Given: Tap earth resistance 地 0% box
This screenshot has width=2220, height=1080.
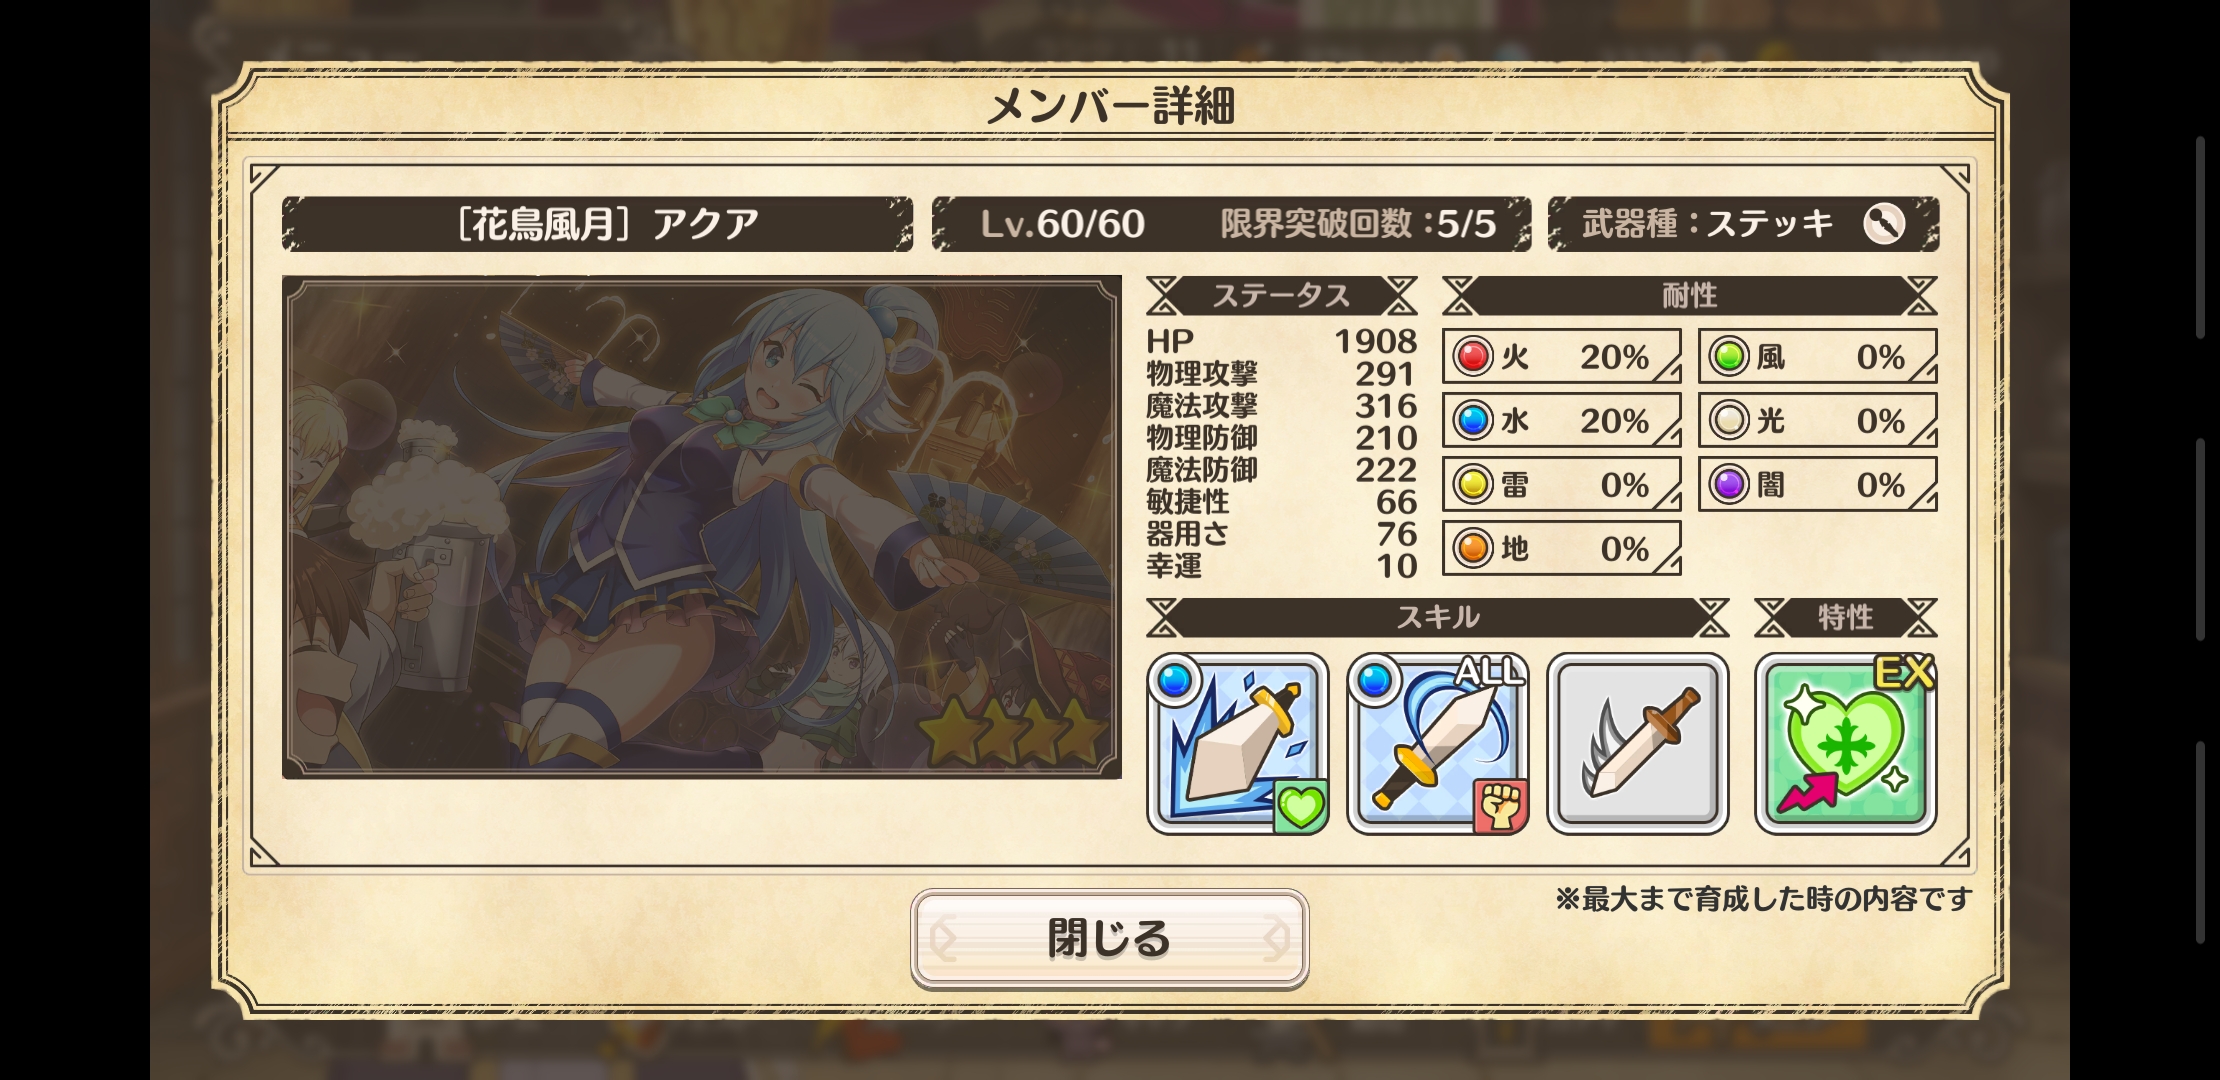Looking at the screenshot, I should click(1561, 548).
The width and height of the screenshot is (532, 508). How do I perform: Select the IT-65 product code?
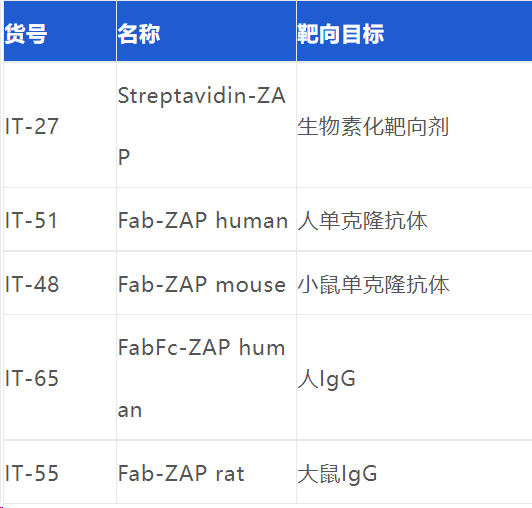coord(32,378)
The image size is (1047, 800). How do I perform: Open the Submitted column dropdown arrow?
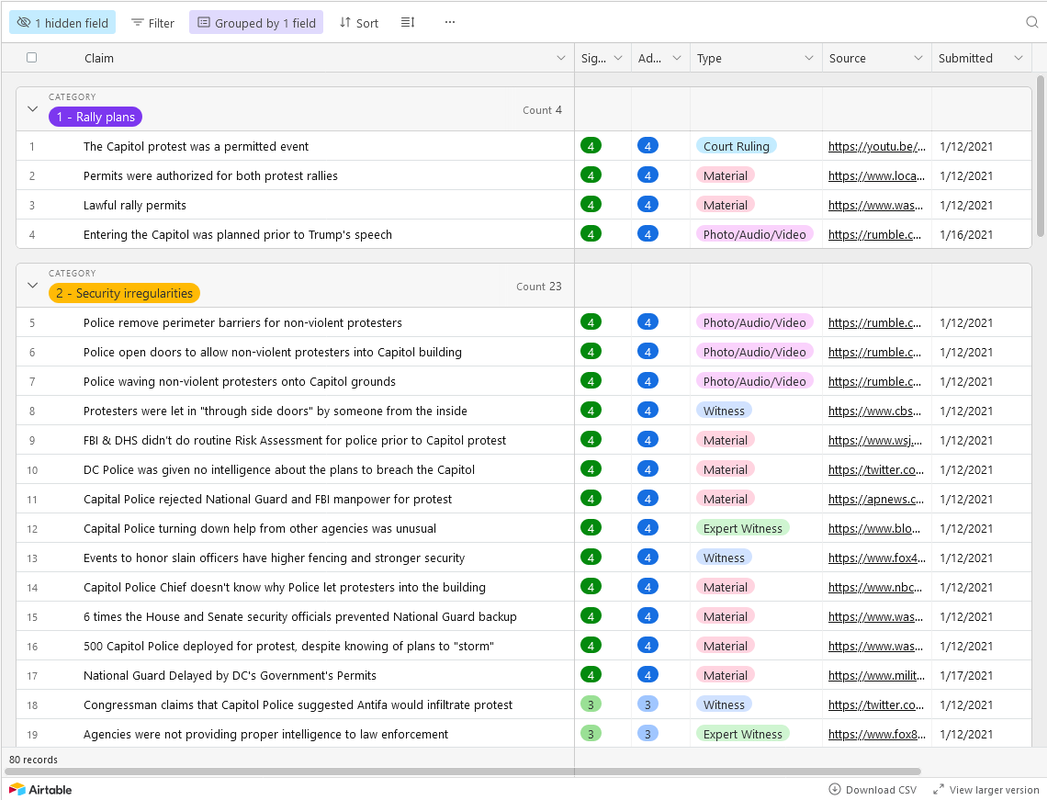pos(1018,58)
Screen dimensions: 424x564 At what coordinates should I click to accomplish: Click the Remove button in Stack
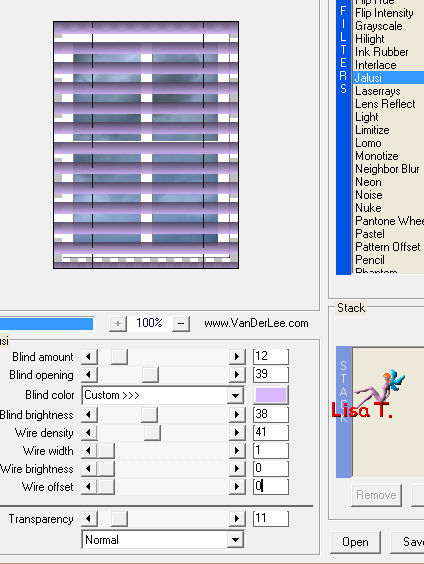tap(376, 495)
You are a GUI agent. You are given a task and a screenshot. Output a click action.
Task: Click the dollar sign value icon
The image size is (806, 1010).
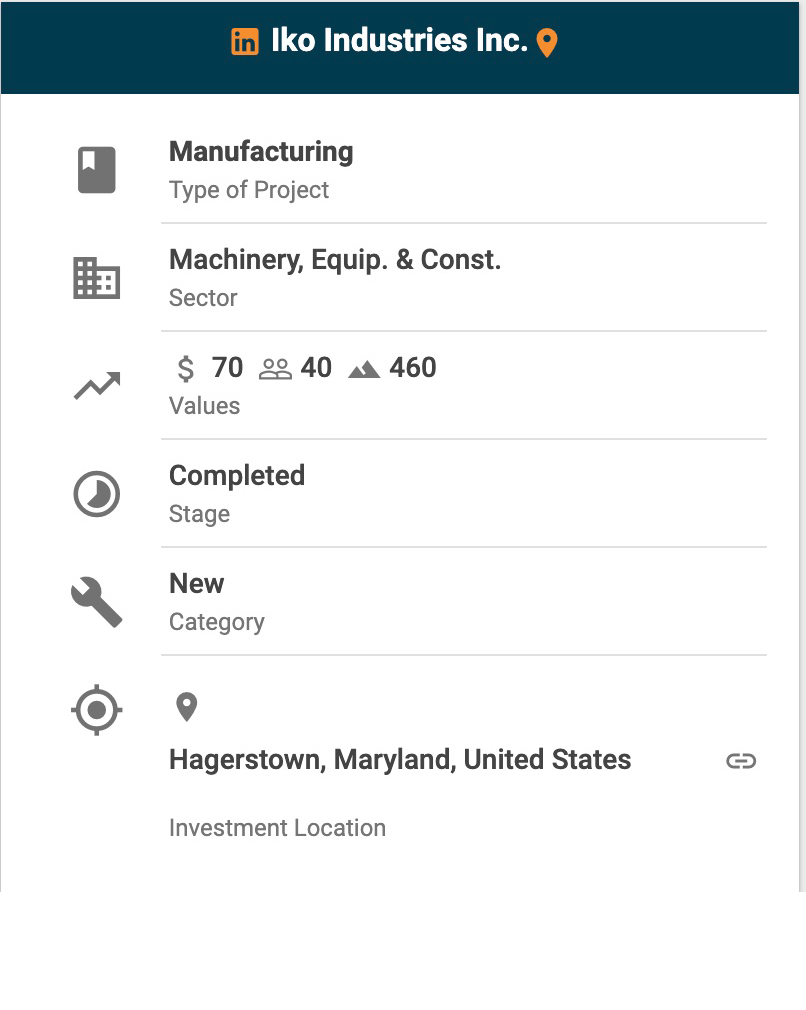(185, 369)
---
- WORK REQUEST:
Where the data contains an image, skip the image and copy everything else exactly as it appears.

- EXERCISE RESULT:
Given: Tap earth resistance 地 0% box
This screenshot has width=2220, height=1080.
Looking at the screenshot, I should click(1561, 548).
The width and height of the screenshot is (532, 508). How do I perform: Select the IT-65 product code?
coord(32,378)
The image size is (1047, 800). How do I perform: Open the Submitted column dropdown arrow?
pos(1018,58)
Screen dimensions: 424x564 At what coordinates should I click to accomplish: Click the Remove button in Stack
tap(376, 495)
You are a GUI agent. You are given a task and a screenshot. Output a click action.
Task: Click the dollar sign value icon
The image size is (806, 1010).
(185, 369)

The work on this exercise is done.